Participants should ensure to wear protective clothing (long sleeves and long pants are recommended), suitable footwear, bring plenty of water; wear a hat, sunscreen and insect repellent if necessary. Council provides tools and equipment, plants and mulch.
On a very overcast, humid morning, a dozen volunteers arrived at Chelsea Street Reserve to learn about and enjoy this beautiful bush setting.
Stefan Hattingh, MBRC Senior Bushcare Officer, had already checked out the area and identified a new project that we all agreed would be very different to previous challenges we have faced … setting up a Frog Rock Pool. All the necessary infrastructure is in place and all we would need to do would be to remove the invasive grasses and plant sedges around the rock drain.
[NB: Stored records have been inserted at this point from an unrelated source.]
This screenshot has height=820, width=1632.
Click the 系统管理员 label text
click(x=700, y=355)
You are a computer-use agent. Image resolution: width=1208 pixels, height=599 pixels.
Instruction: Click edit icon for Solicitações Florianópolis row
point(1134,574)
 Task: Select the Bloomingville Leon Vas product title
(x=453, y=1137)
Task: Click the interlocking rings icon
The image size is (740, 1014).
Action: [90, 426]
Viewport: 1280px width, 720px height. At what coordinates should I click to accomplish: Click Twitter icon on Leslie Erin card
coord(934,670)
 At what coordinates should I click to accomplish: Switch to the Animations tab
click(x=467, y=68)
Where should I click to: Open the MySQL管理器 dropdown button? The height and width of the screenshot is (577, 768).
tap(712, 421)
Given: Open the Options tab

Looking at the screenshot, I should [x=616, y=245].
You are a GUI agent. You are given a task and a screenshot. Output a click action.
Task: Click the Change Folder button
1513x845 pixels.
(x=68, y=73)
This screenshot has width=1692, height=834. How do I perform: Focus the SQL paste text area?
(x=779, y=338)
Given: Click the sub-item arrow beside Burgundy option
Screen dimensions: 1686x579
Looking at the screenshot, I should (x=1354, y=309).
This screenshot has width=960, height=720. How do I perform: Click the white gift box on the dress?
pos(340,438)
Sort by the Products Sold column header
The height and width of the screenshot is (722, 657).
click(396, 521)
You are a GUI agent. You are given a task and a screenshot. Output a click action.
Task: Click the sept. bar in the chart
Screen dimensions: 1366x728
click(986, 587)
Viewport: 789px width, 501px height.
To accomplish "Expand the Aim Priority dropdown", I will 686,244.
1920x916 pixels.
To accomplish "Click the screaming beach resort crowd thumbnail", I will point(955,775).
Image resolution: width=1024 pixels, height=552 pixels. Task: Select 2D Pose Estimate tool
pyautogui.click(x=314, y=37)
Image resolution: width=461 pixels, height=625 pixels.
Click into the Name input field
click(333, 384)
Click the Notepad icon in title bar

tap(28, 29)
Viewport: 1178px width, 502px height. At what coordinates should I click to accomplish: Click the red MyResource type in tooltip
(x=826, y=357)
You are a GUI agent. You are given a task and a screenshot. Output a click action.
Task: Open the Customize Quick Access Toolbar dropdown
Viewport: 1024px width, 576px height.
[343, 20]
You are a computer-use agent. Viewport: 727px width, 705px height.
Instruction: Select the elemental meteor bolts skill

As we moved through the Reserve to Zone 4, we stopped and learnt about the native lemon grass, molasses grass, barbed wire grass and the Alphitonia bush. We saw the value of using ALL of our senses to identify and appreciate the native plants. Thanks Stefan. Also, a very special welcome to our newest volunteer, Elena who heard about our event from the Redcliffe Environmental Forum Facebook page. Thanks Bob and Emily. As always, we finished off with a cuppa and a chat before the rain sent us packing.
Volunteer Group Co-ordinator Gary Brennan,
After a few rainy weekends, our Bushcare volunteers gathered on a cool, sunny Saturday morning for our Chelsea Street Bushcare Day. On our walk to Zone 2 to remove Blue Billy Goat Weed, we were very surprised to see lots of raking of mulch and weeds, into a large nest. . . . . GUESS WHO??? (look left)! We were kept very busy with Cobblers Pegs, Corky Passion Vine, some Lantana and lots of Blue Billy Goat Weed. Jill, our expert Koala Spotter, found a healthy little specimen high up above the workers. We saw our second Koala when we were getting set up for our Morning Tea provided by Fran, Trish and Ailsa.
On Saturday 9th July over a dozen volunteers turned up at the Chelsea Street Reserve. Stefan Hattingh from the Moreton Bay Regional Council joined the group and brought with him a special camera and monitors to investigate if any fauna were utilising the dozen or so installed nest boxes. The monitoring revealed two species of nocturnal marsupials utilised the boxes as a safe haven for the daytime. Four individual Brushtail Possums and a family of Sugar Gliders, underpinned the great value of the work carried out by the Chelsea Street Bushcare team. Their work helps to maintain the quality of the vegetation in the reserve, which provides valuable habitat for our local wildlife.
.The Redcliffe Environmental Forum acknowledges the Traditional Custodians of Country in and around Moreton Bay and the Redcliffe Peninsula, and their continuing connection to land, sea and community. It pays respect to them and their cultures, and to Elders both past, present and emerging..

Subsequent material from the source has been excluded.